6. Bake uncovered for 50 to 60 minutes or until golden brown.
7. This can be made ahead and reheated or frozen and reheated.
Serves 6 to 8.
Fruit Salad with Apples and Honey
1 Tablespoon extra-virgin olive oil
1 Tablespoon honey
1 Tablespoon apple cider vinegar or apple cider
1/8 teaspoon ground cinnamon
2 medium apples (about 2 cups)
1/4 cup thinly sliced celery
1/4 cup thinly sliced carrots
1 to 2 cups shredded Napa, bok choy, sweet cabbage or lettuce
2 Tablespoons golden raisins
1/3 cup seedless red grapes
1/3 cup chopped walnuts (optional)
Combine oil, honey, vinegar and cinnamon in bottom of large salad bowl. Core apples and chop coarsely; mix with the dressing. Wash and slice celery and carrot thin. Shred greens (cabbage or lettuce). Stir vegetables into the apples and dressing to coat. Stir in raisins, grapes and nuts.
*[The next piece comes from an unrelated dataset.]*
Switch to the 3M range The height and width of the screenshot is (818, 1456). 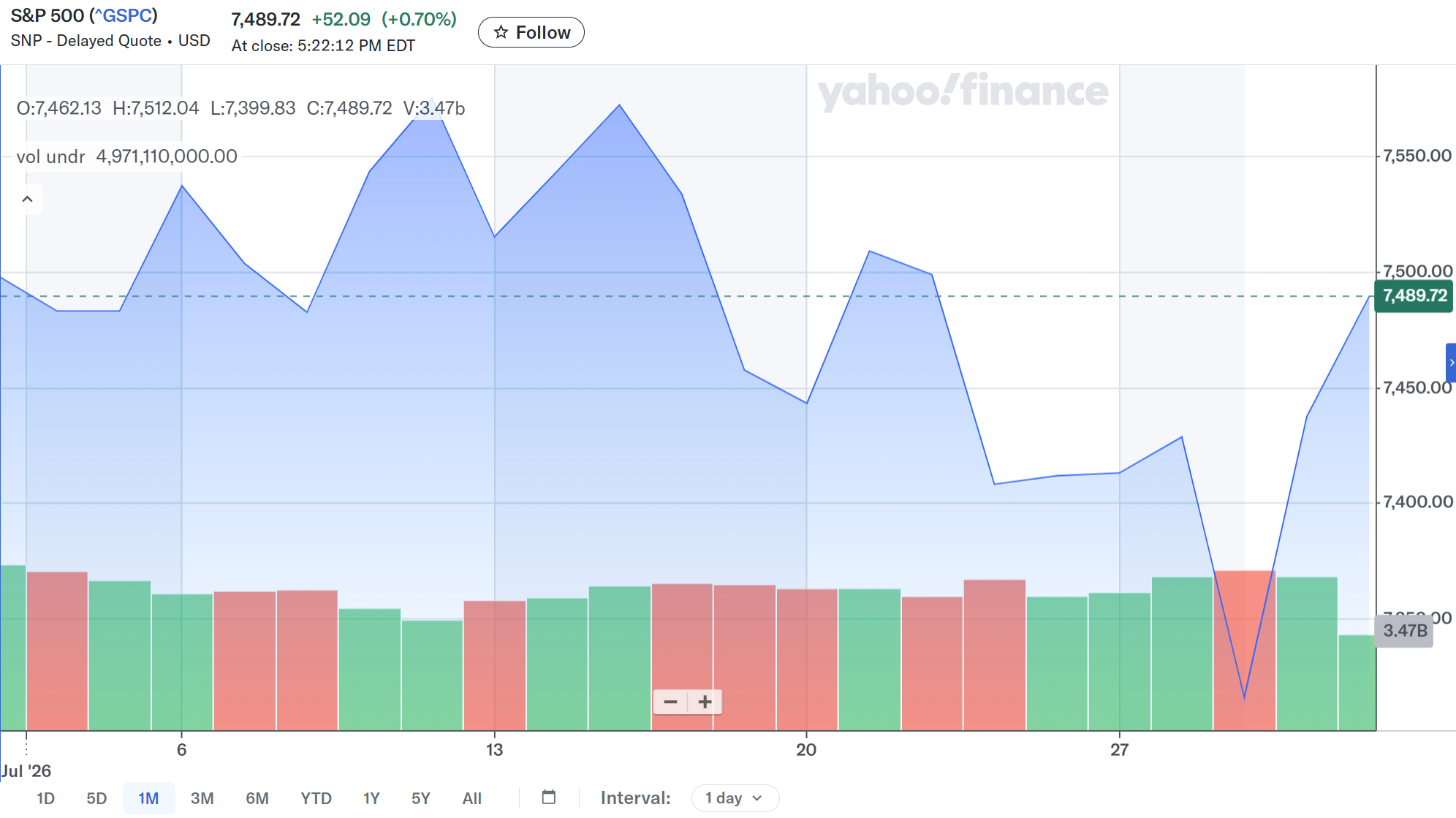coord(202,798)
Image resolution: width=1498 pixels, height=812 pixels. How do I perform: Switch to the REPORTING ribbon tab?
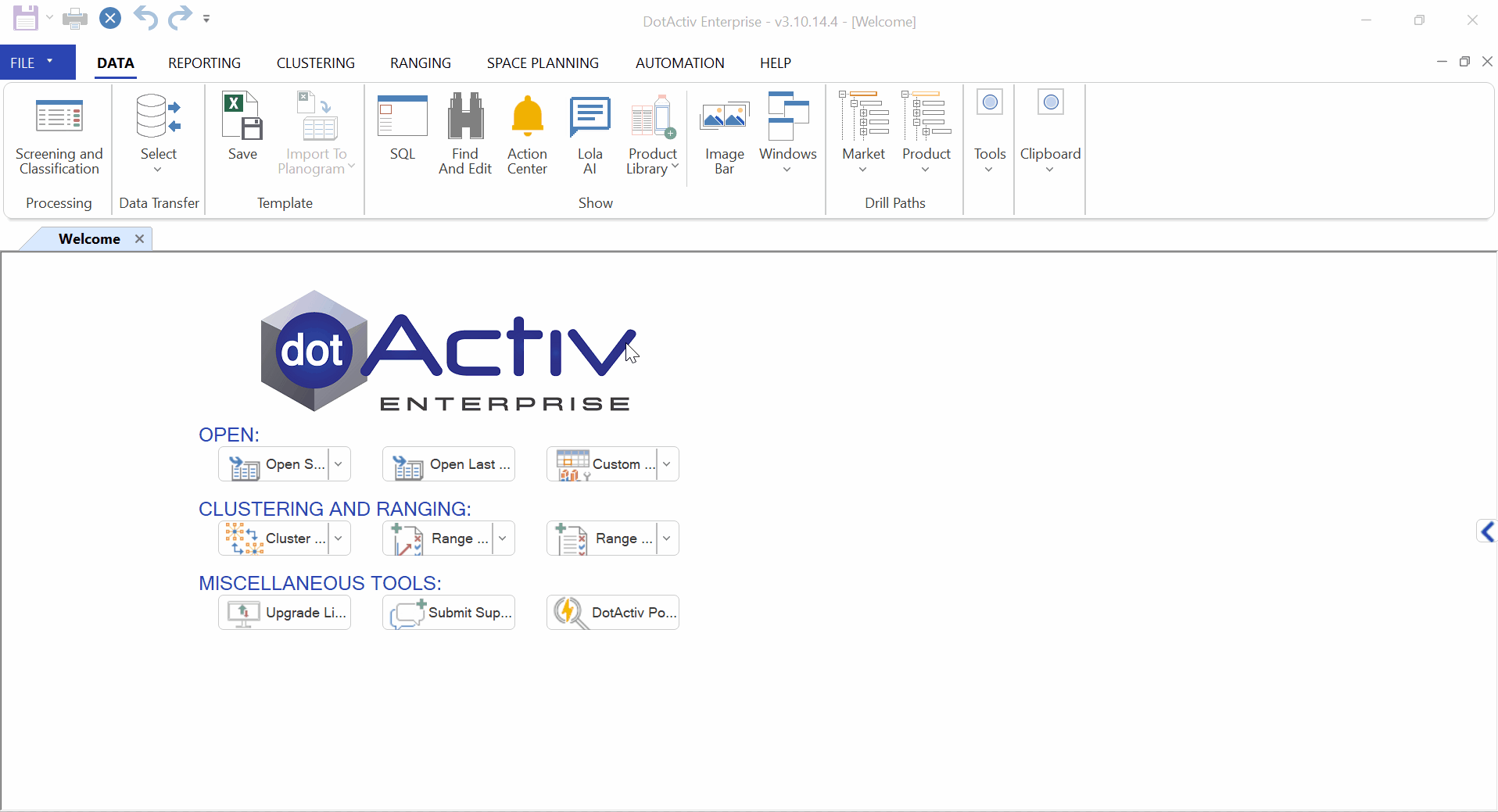point(204,63)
Serve chilled or at room temperature. Serves 2 to 4.
Leek and Apple Salad
2 teaspoons salt
1 or 2 apples
2 Tablespoons sour cream or plain Greek yogurt (or some of each)
1 teaspoon honey, optional
1/4 cup walnuts, optional
Cut leeks in half lengthwise. Rinse to remove sand, then slice across in 1/4-inch to 1/2-inch slices. Place sliced leeks in colander and mix with the salt. Leave for 30 to 60 minutes, then rinse to remove excess salt and transfer to serving bowl.
Core and chop unpeeled apples, and add to the bowl with leeks. Combine yogurt, sour cream and honey; fold in.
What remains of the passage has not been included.